Laboratory Test Interference
Oxbryta administration may interfere with measurement of Hb subtypes (HbA, HbS, and HbF) by high-performance liquid chromatography (HPLC). If precise quantitation of Hb species is required, chromatography should be performed when the patient has not received Oxbryta therapy in the immediately preceding 10 days.

ADVERSE REACTIONS
Clinical Trials Experience
Adults and Pediatric Patients 12 Years of Age and Older
Serious adverse reactions occurred in 3% (3/88) of patients receiving Oxbryta 1,500 mg, which included headache, drug hypersensitivity, and pulmonary embolism occurring in 1 patient each. Permanent discontinuation due to an adverse reaction (Grades 1-4) occurred in 5% (4/88) of patients who received Oxbryta 1,500 mg.

The most common adverse reactions occurring in ≥10% of patients treated with Oxbryta 1,500 mg with a difference of >3% compared to placebo: Headache (32% vs. 25%), Diarrhea (23% vs. 11%), Abdominal Pain (23% vs. 16%), Nausea (19% vs. 10%), Rash (15% vs. 11%), and Pyrexia (15% vs. 8%).

Pediatric Patients 4 to <12 Years
The safety of Oxbryta in pediatric patients 4 to <12 years with SCD was evaluated in an open-label, Phase 2 study. In this study, 45 patients 4 to <12 years of age received doses of Oxbryta tablets for oral suspension based on weight at baseline. Thirty-five patients received Oxbryta for 24 weeks and 26 patients for 48 weeks. The most common adverse reactions (>10%) reported in pediatric patients 4 to <12 years were pyrexia (36%), vomiting (33%), rash (20%), abdominal pain (18%), diarrhea (18%), and headache (18%).

The overall safety profile of Oxbryta in pediatric patients 4 to <12 years was similar to that seen in adults and pediatric patients 12 years and older.

DRUG INTERACTIONS
Strong or Moderate CYP3A4 Inducers
Coadministration of strong or moderate CYP3A4 inducers may decrease voxelotor plasma and whole blood concentrations and may lead to reduced efficacy. Avoid coadministration of Oxbryta with strong or moderate CYP3A4 inducers. Increase the Oxbryta dosage when coadministration with a strong or moderate CYP3A4 inducer is unavoidable.

Sensitive CYP3A4 Substrates
Voxelotor increased the systemic exposure of midazolam (a sensitive CYP3A4 substrate). Avoid coadministration of Oxbryta with sensitive CYP3A4 substrates with a narrow therapeutic index. If concomitant use is unavoidable, consider dose reduction of the sensitive CYP3A4 substrate(s).

USE IN SPECIFIC POPULATIONS
Lactation
Because of the potential for serious adverse reactions in the breastfed child, including changes in the hematopoietic system, advise patients that breastfeeding is not recommended during treatment with Oxbryta, and for at least 2 weeks after the last dose.

Recommended Dosage for Hepatic Impairment
Severe hepatic impairment increases voxelotor exposures.
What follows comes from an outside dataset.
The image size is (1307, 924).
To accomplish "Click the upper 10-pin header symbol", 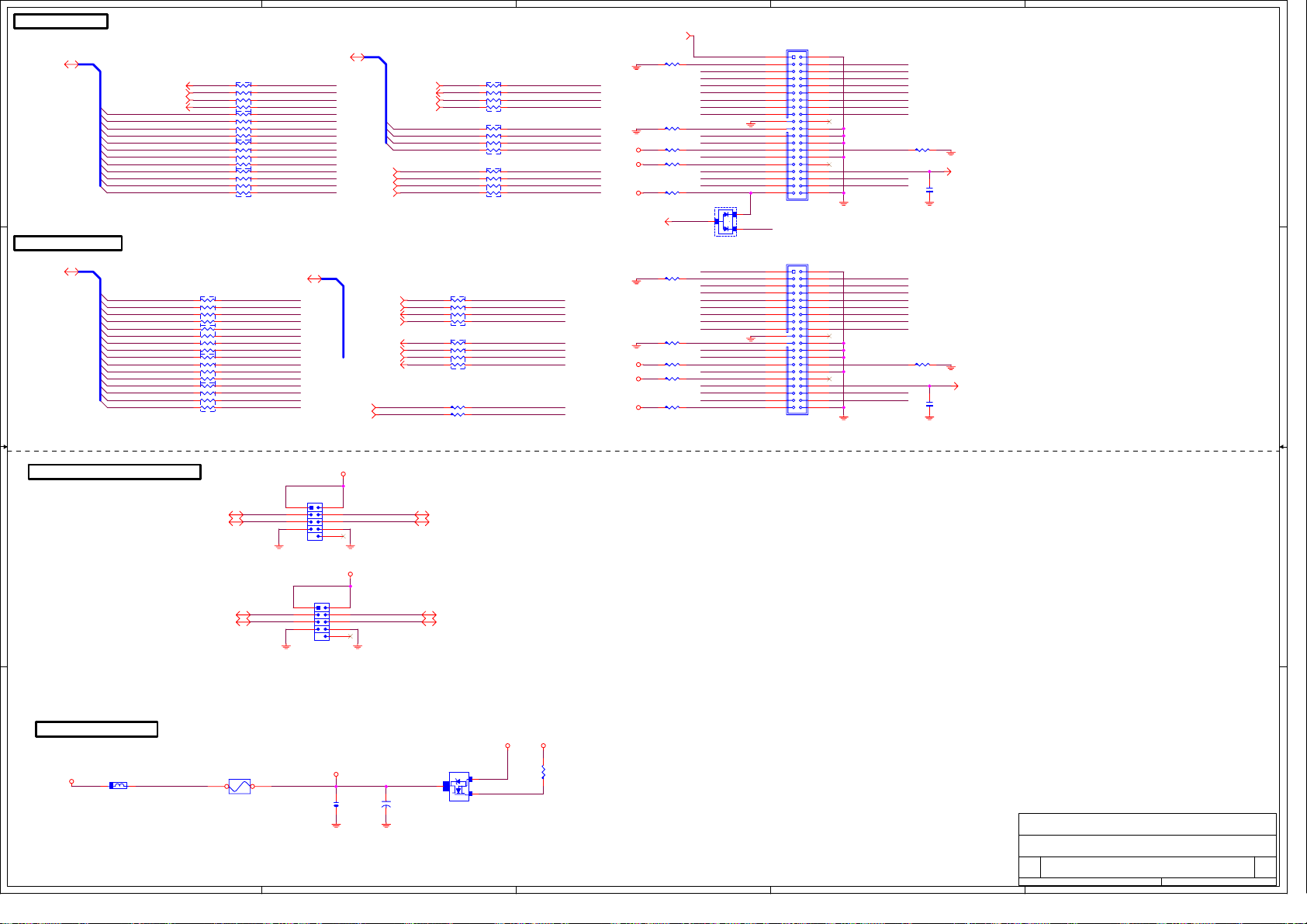I will pos(314,521).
For severe hepatic impairment (Child Pugh C) reduce dose to 1,000 mg orally once daily for adults and pediatric patients ≥12 years. Dose reduction for pediatric patients 4 to <12 years is dependent on body weight (please refer to Table 2 in the Full Prescribing Information).

Please see Full Prescribing Information for more information about Oxbryta.
Indications and Usage

Oxbryta is indicated for the treatment of sickle cell disease (SCD) in adults and pediatric patients 4 years of age and older.

This indication is approved under accelerated approval based on increase in hemoglobin (Hb). Continued approval for this indication may be contingent upon verification and description of clinical benefit in confirmatory trial(s).